Critics say these plots often have anti-Semitic overtones.
But the campaign in India is different, according to research by Joyojeet Pal, an associate professor at the University of Michigan. Pal told Al Jazeera that an analysis of posts about He said it was found to be focused on the country’s “weakness towards Muslims”. According to this narrative, it in turn leads to “hatred against Hindus,” Pal said.
Pal’s research found that when Soros’s party pushed back against his comments about Adani and Modi, several social media accounts apparently belonging to Bharatiya Janata Party politicians “sent important content” to Soros. It turned out that it was important. “But it was the (pro-Modi) influencers who primarily amplified the content by actively retweeting it and making it viral.”
Pal said presenting Soros as a shadowy puppeteer is “very appealing” to some political movements, saying it “suggests a broader conspiracy” and that his opponents are “intimidated by foreign manipulation.” “This is to show that they are weak enough to need to take orders from others.”
In India, attacks on Soros have moved from social platforms like X and Instagram to WhatsApp chats, and he has increasingly been targeted by BJP spokespeople and party supporters on mainstream television.
As a result, “people know down to the village that there is an entity called Soros targeting India, but no one knows exactly who this person is.” Pal said. “An unknown enemy is much scarier than one that can be seen and assessed.”
“Tone-deaf” or “posture”?
For many observers of Indian foreign relations, the big surprise in recent days has been the Bharatiya Janata Party’s decision to treat the US State Department as a party to an alleged Soros-led conspiracy against the Modi government.
In a media briefing on December 5, Bharatiya Janata Party spokesperson and Congressman Samvit Patra said, “50 percent of OCCRP’s funding comes directly from the US State Department… (and) supports deep state policies. It has functioned as a media tool to accomplish this.” .

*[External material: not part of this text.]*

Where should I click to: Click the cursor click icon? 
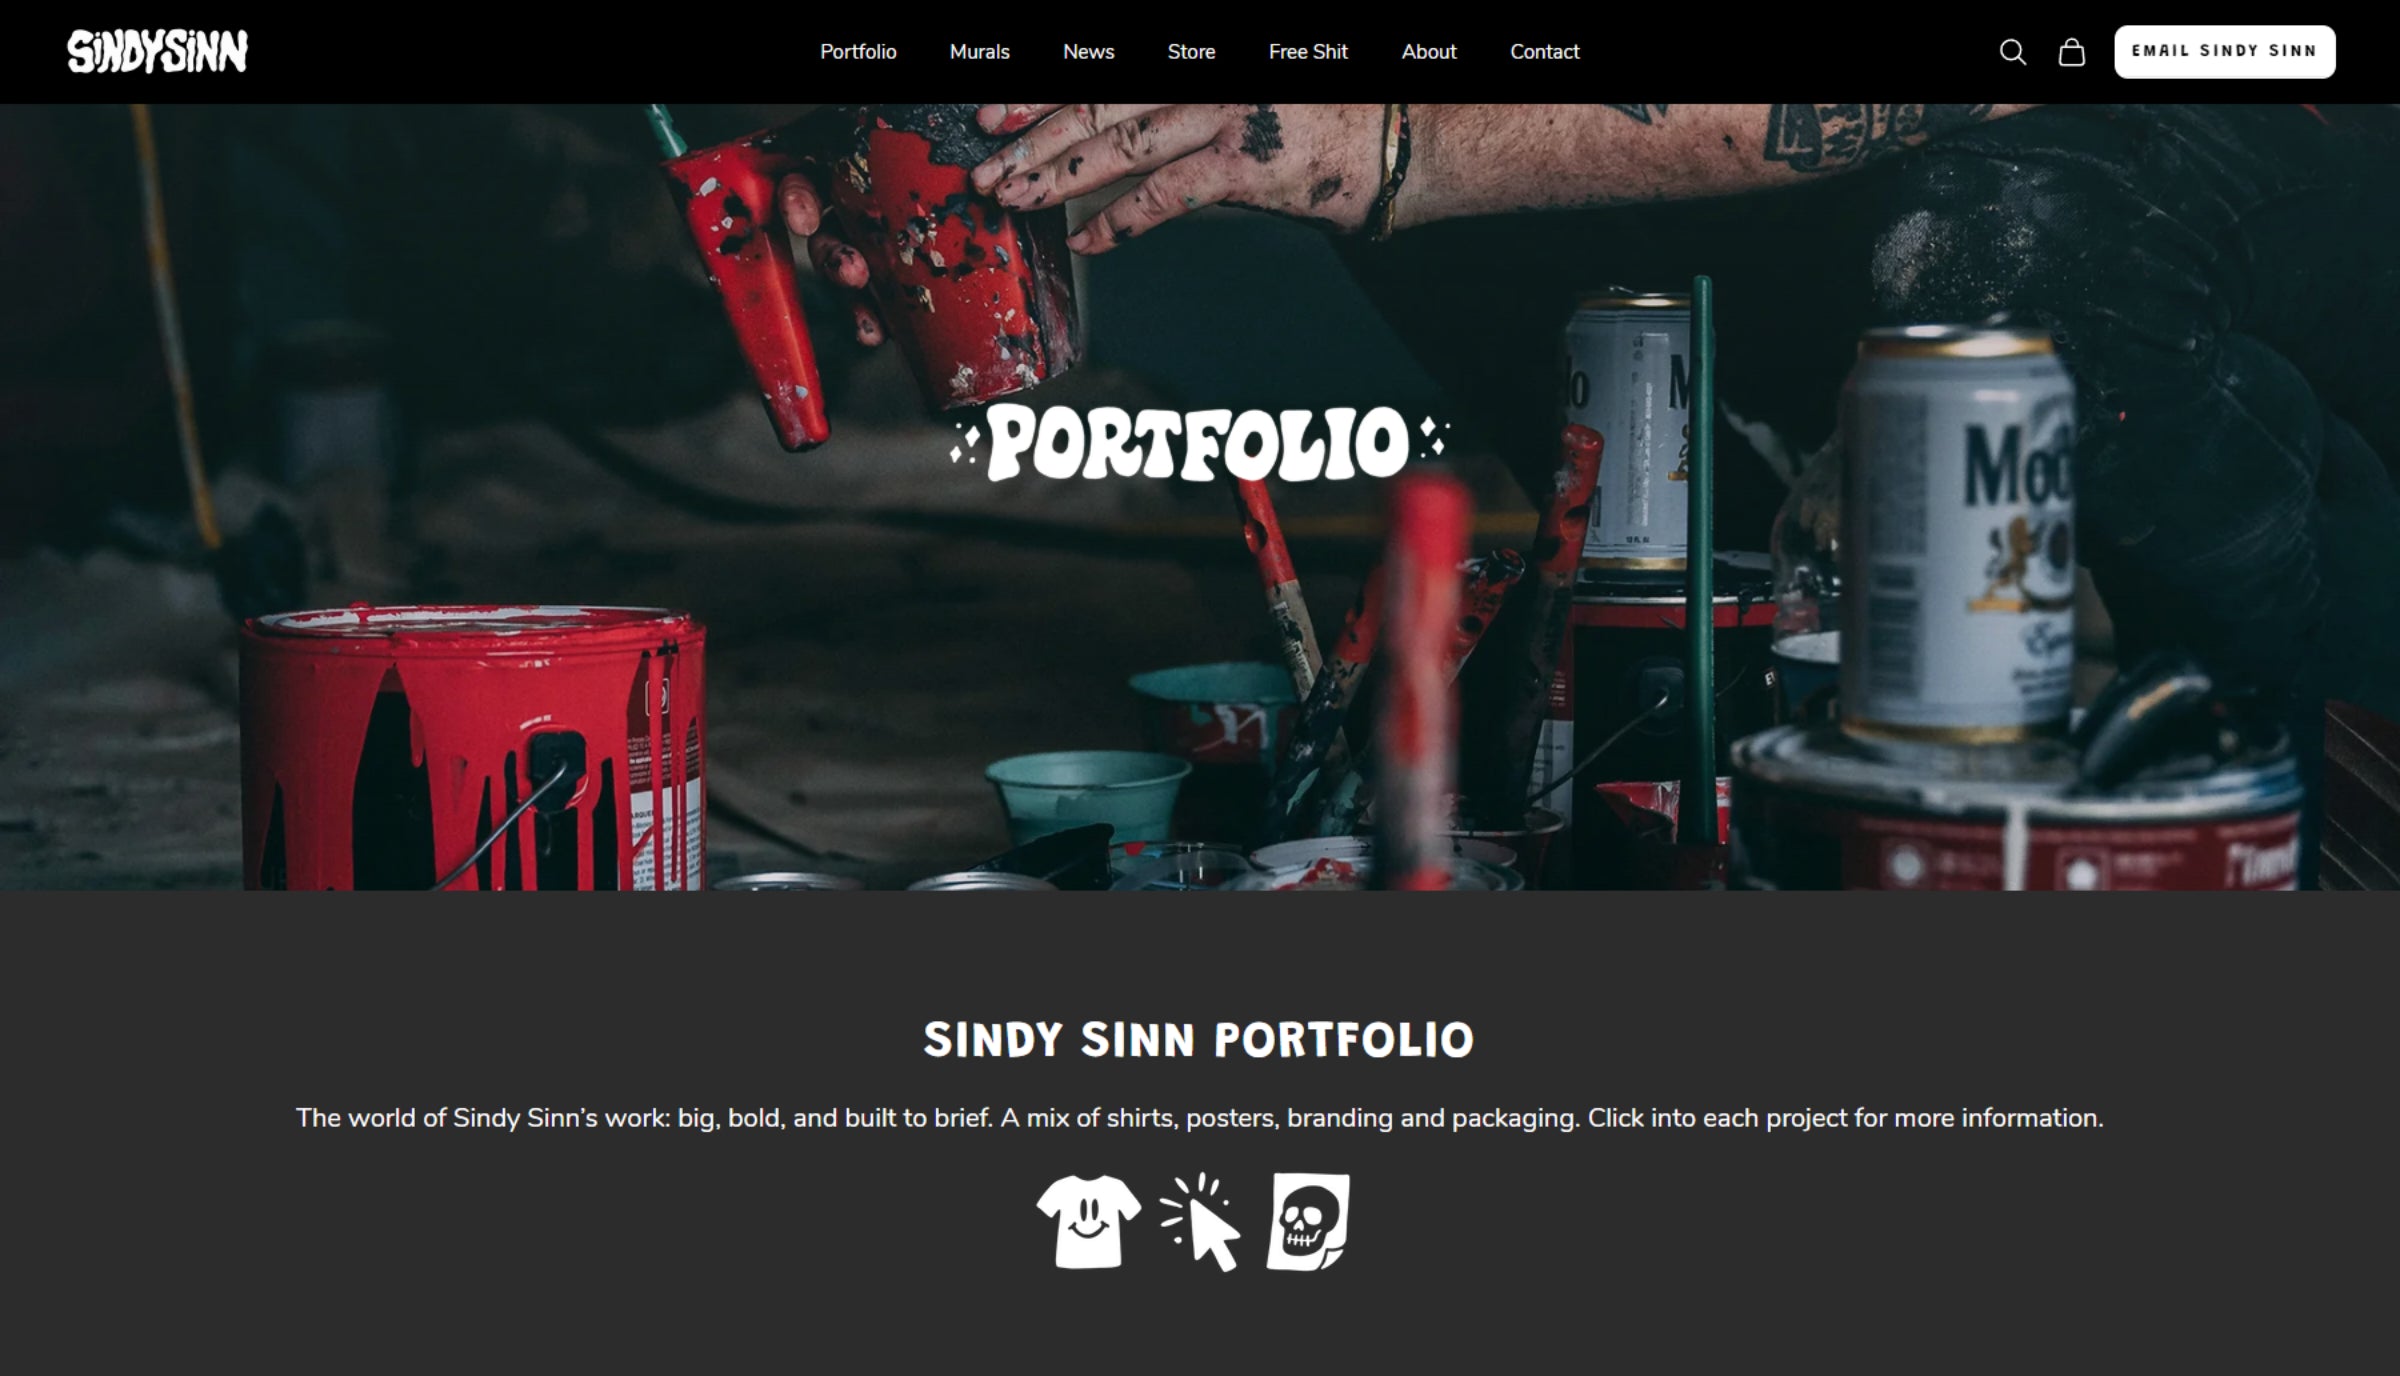(1201, 1222)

On December 7, the State Department said the Bharatiya Janata Party’s accusations were “disappointing,” adding that the United States “has long been a champion of press freedom around the world.”

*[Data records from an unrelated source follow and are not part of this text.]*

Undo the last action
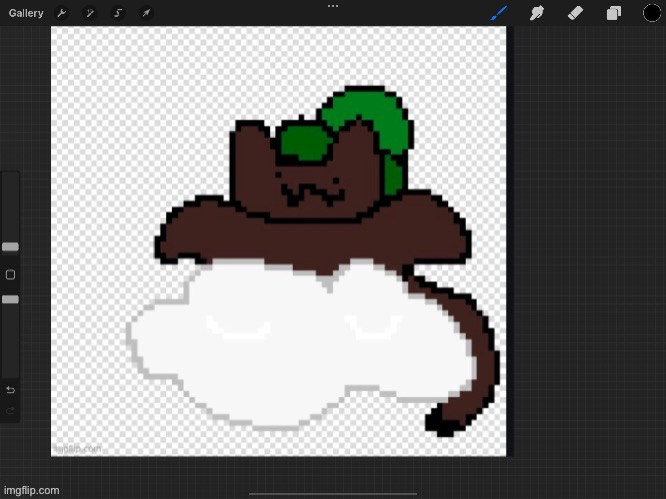This screenshot has height=499, width=666. coord(10,389)
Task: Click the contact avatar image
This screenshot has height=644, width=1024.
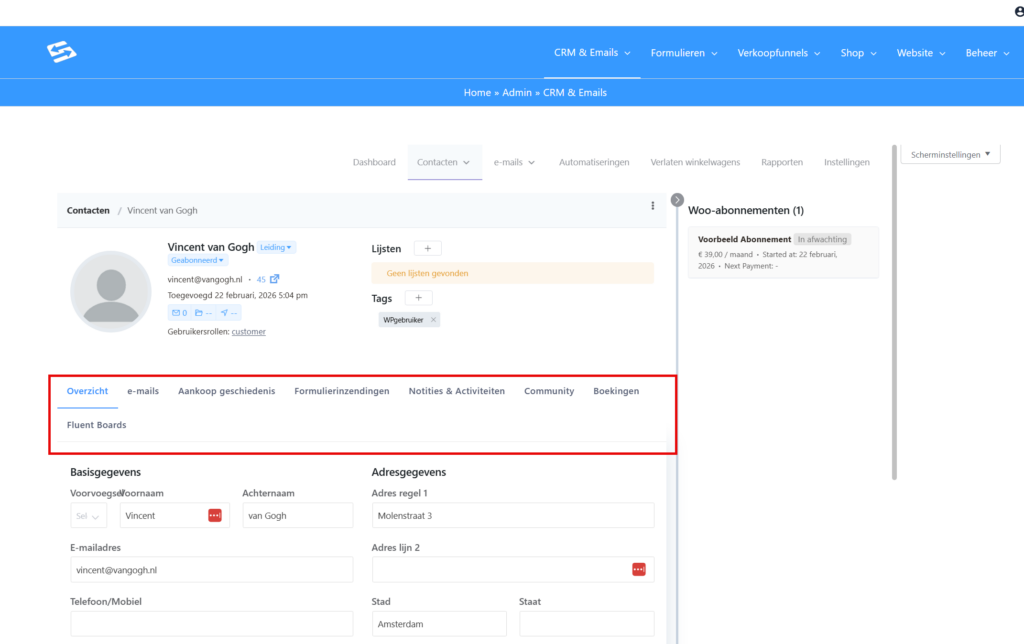Action: pyautogui.click(x=110, y=291)
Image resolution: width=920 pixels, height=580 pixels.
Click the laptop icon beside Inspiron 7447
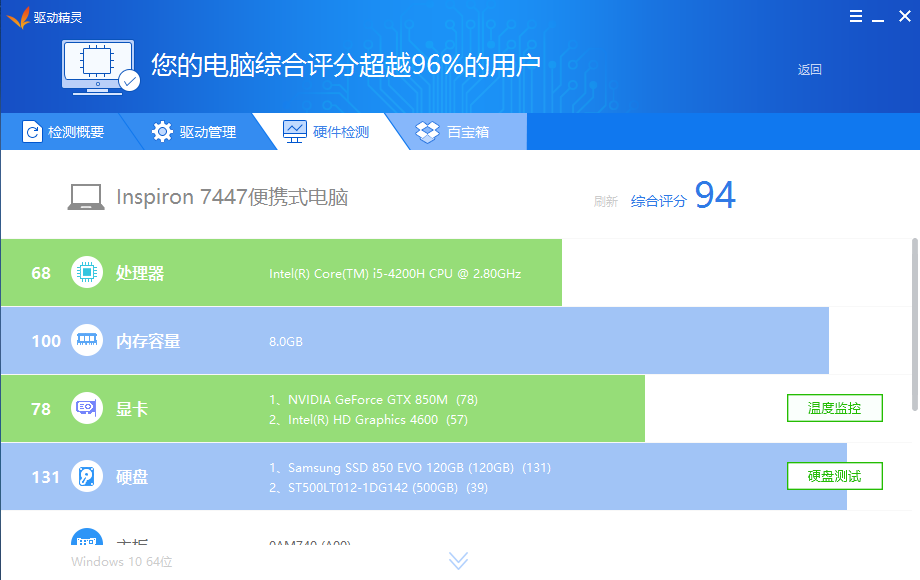[86, 197]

Experts also questioned the Bharatiya Janata Party’s accusations.
“India’s attacks are tone-deaf and out of touch with reality, in the sense that the U.S. State Department appears to be going out of its way to convey its desire to strengthen and deepen ties with India,” said Michael Kugelman, director of the South Asia Institute. It looks like there is,” he said. at the Wilson Center, a think tank based in Washington, DC. “That is the exact opposite of the idea of wanting to defame and destabilize the country.”
He said the US government is “leaning back quite a bit to demonstrate how committed we are to partnership with India” in multiple areas, from security, technology and trade to education.
But Kugelman noted that “the central bank’s stance could be geared toward the incoming Trump administration, which is making essentially similar claims against the so-called U.S. deep state.”
Meanwhile, Sircar and Ali both said that the Bharatiya Janata Party’s emphasis on Soros as a villain is, in their view, fundamentally rooted in domestic politics. Ali said Prime Minister Modi wants to use “anti-Western nationalism as an attractive pillar of nationalism in parts of India that are more susceptible to the temptations of Hindu nationalism.”
And in Mr. Soros, India’s ruling party has found a face to put on its dartboard.